_DATA TO EXAMINE_:
---

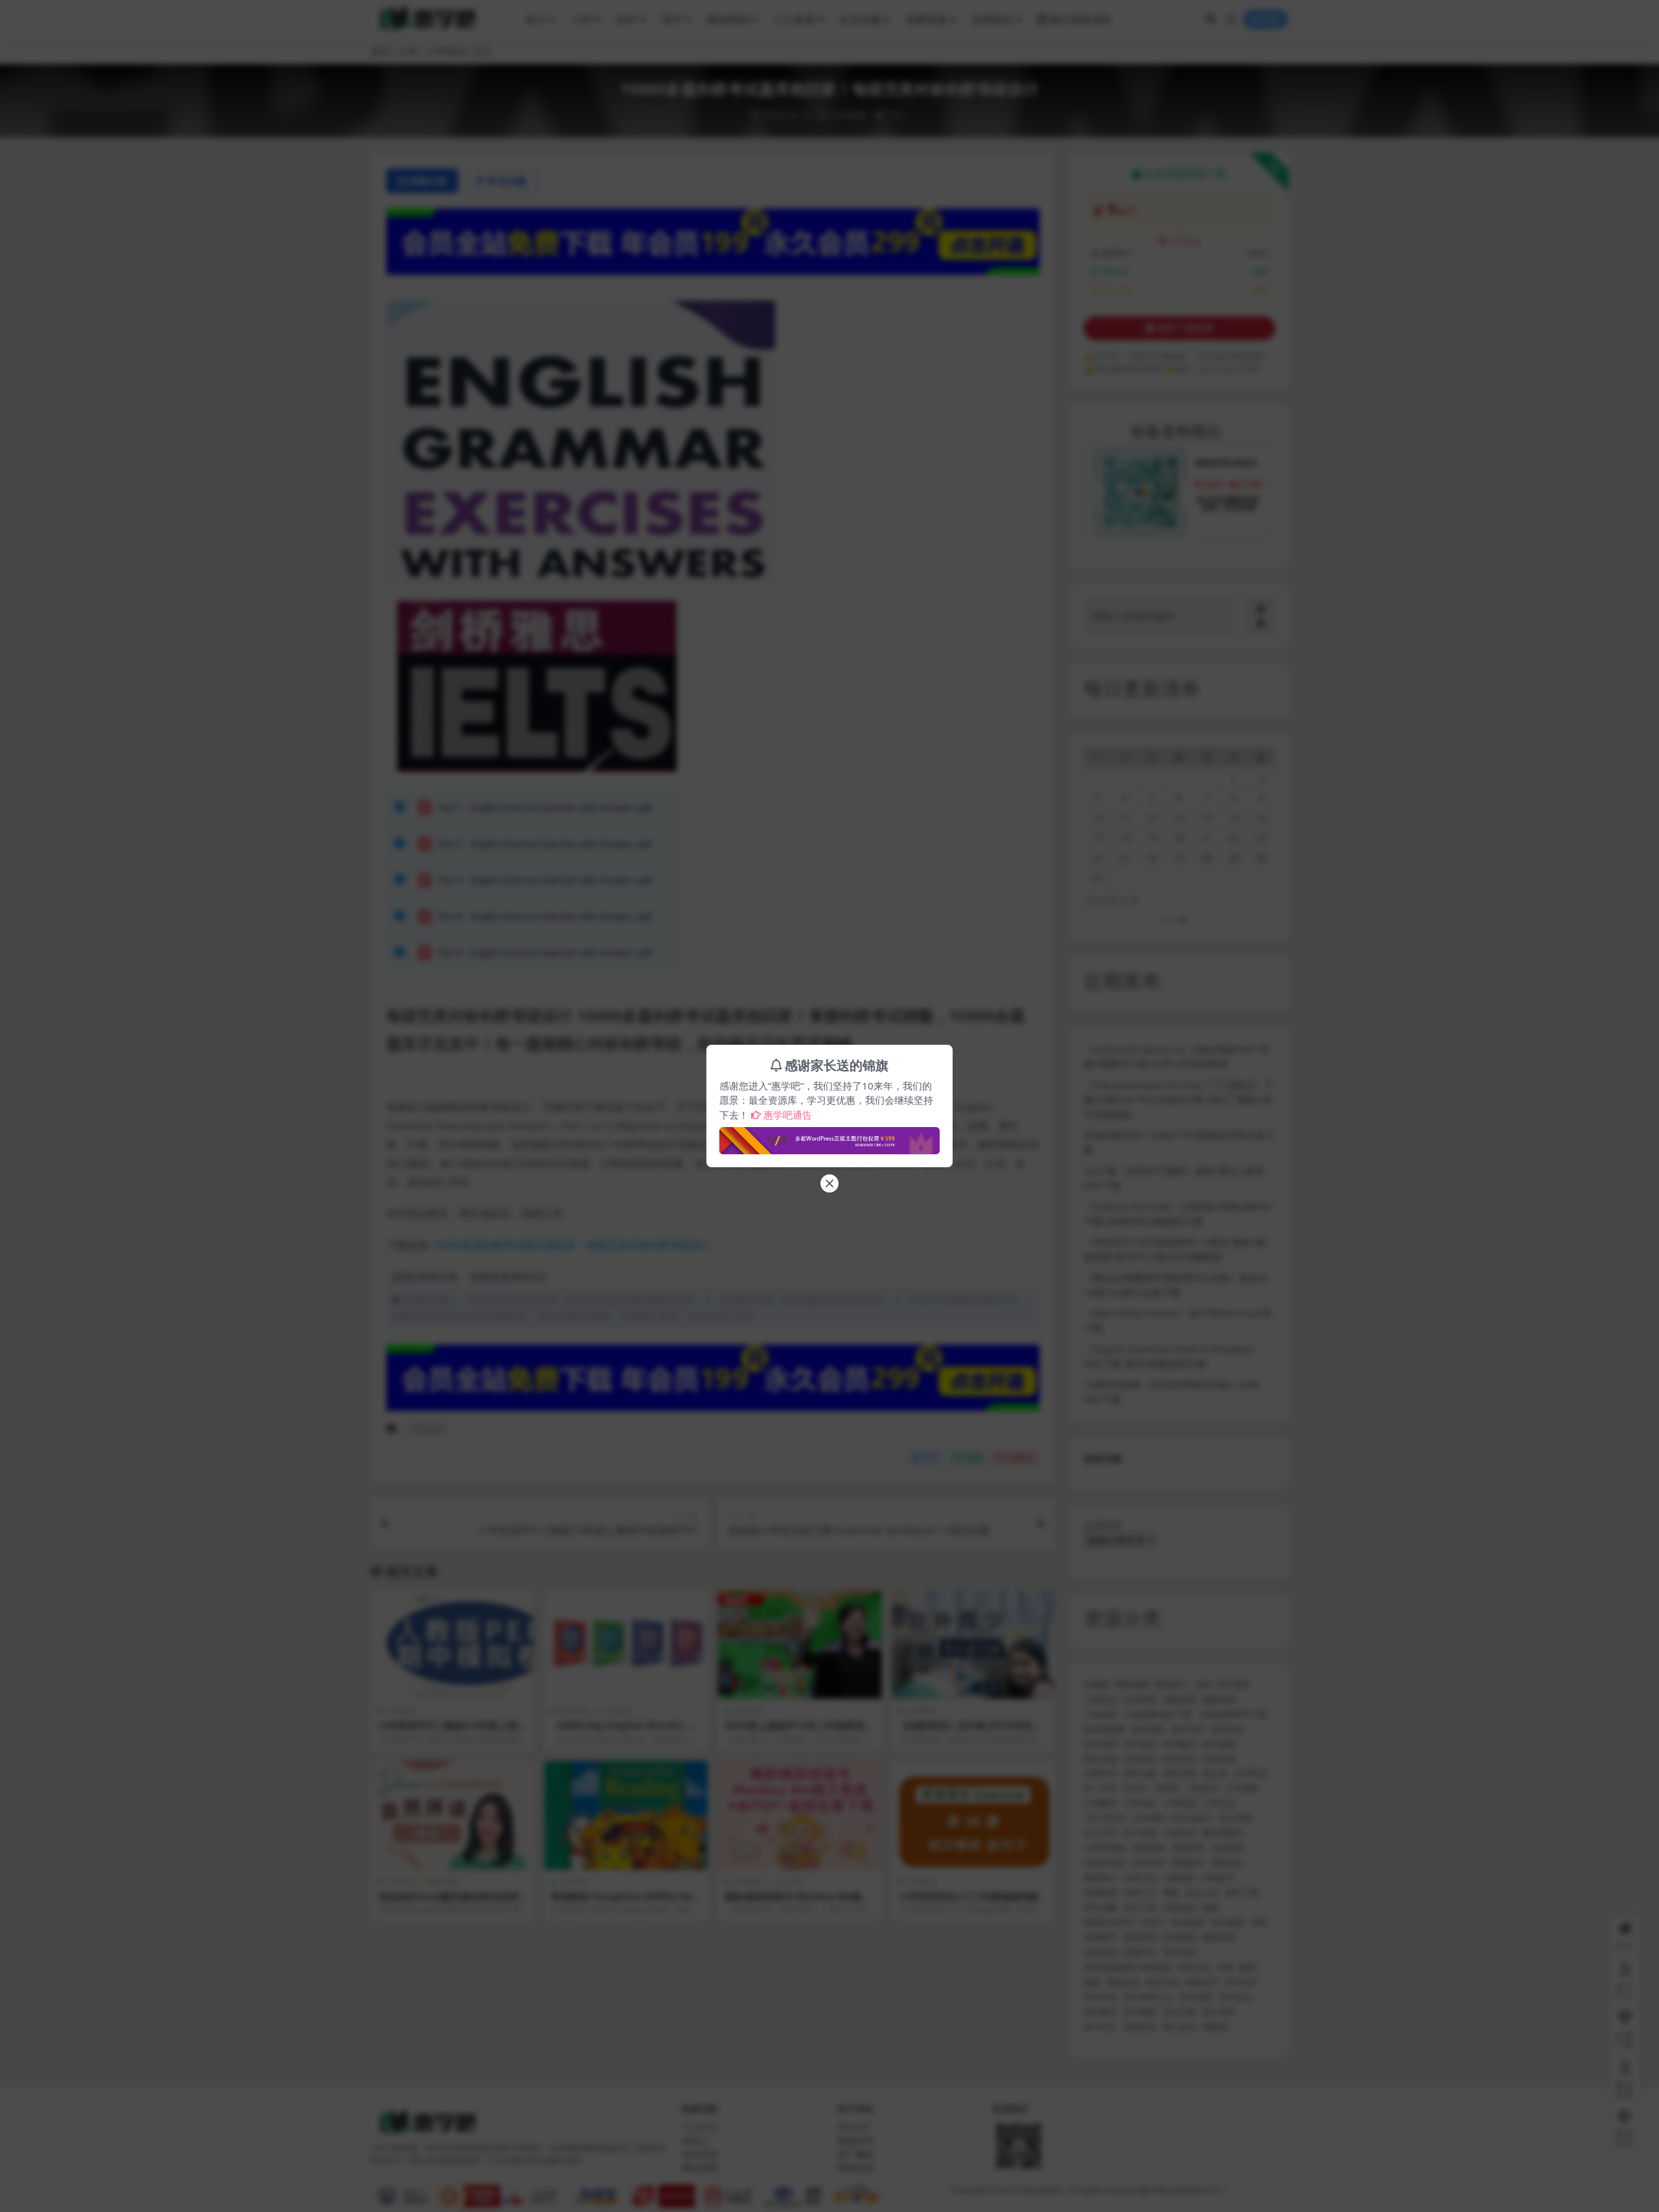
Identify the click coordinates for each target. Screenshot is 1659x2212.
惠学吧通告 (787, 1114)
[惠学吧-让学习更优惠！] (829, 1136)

---

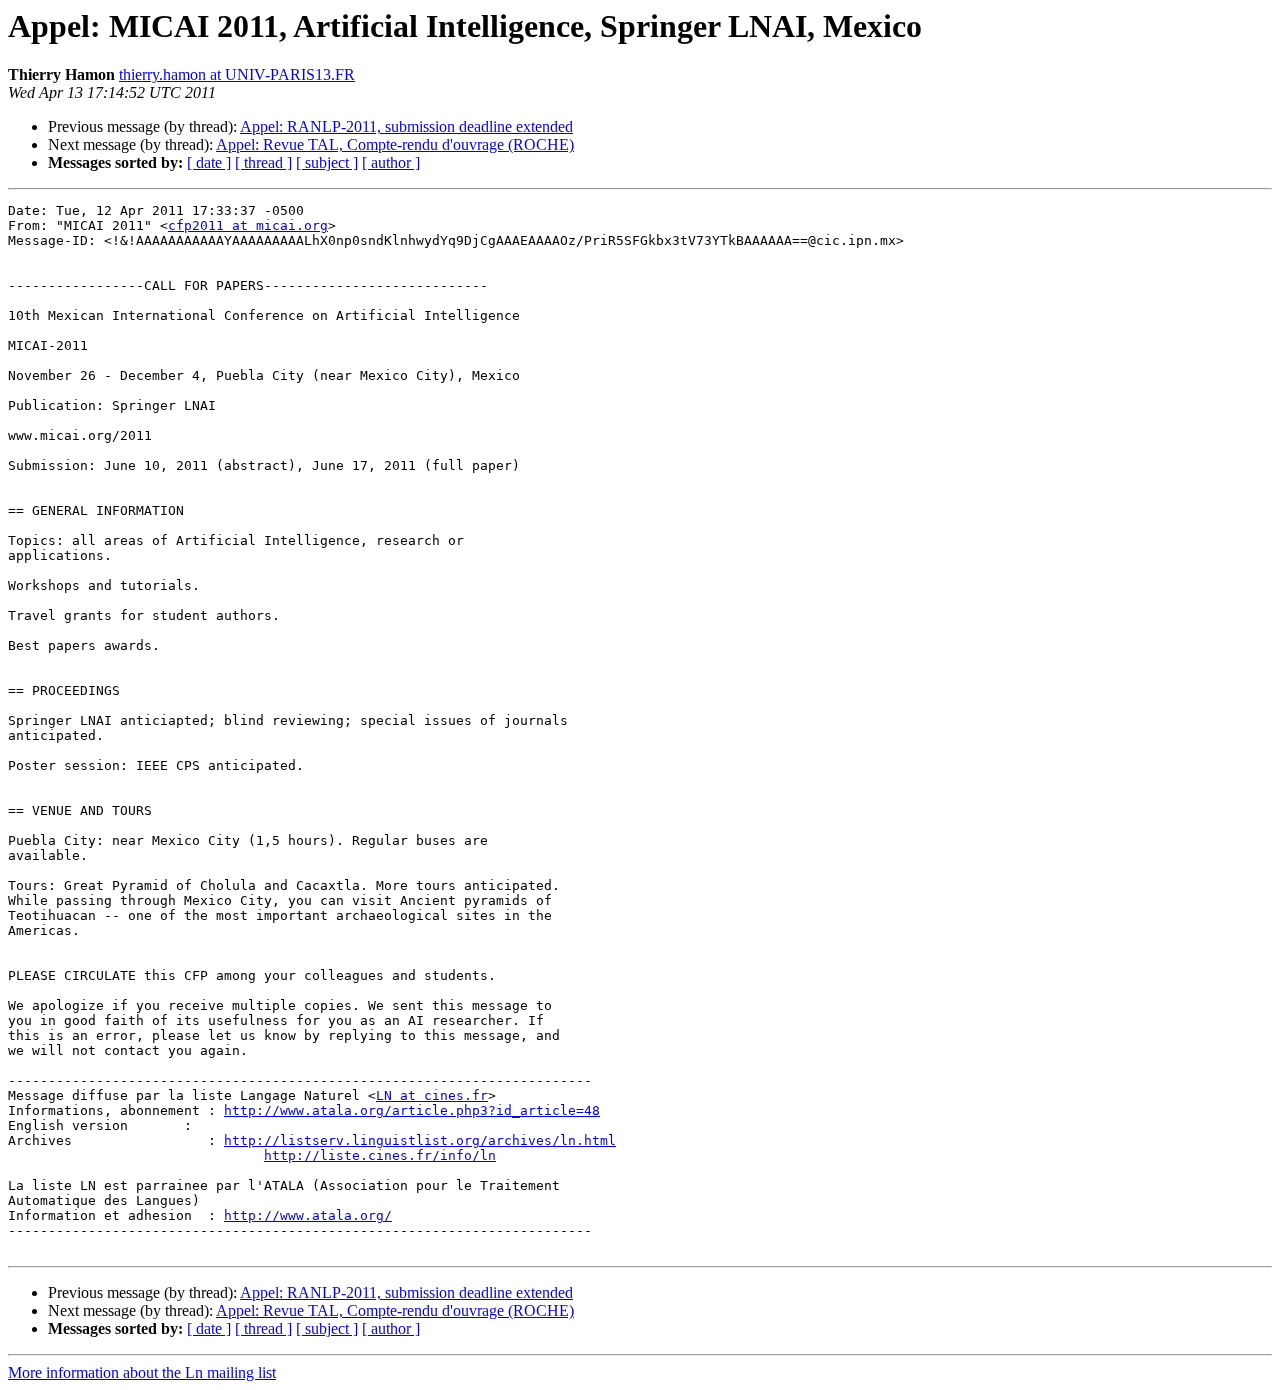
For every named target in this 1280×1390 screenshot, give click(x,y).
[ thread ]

---

_EXERCISE GOAL_: The listing above holds a line with "Identify the click" and a line with "[惠学吧-让学习更优惠！] (829, 1136)". Print the stretch from the first through the second, exactly and alone.

_EXPECTED OUTPUT_:
Identify the click coordinates for each target. Screenshot is 1659x2212.
惠学吧通告 (787, 1114)
[惠学吧-让学习更优惠！] (829, 1136)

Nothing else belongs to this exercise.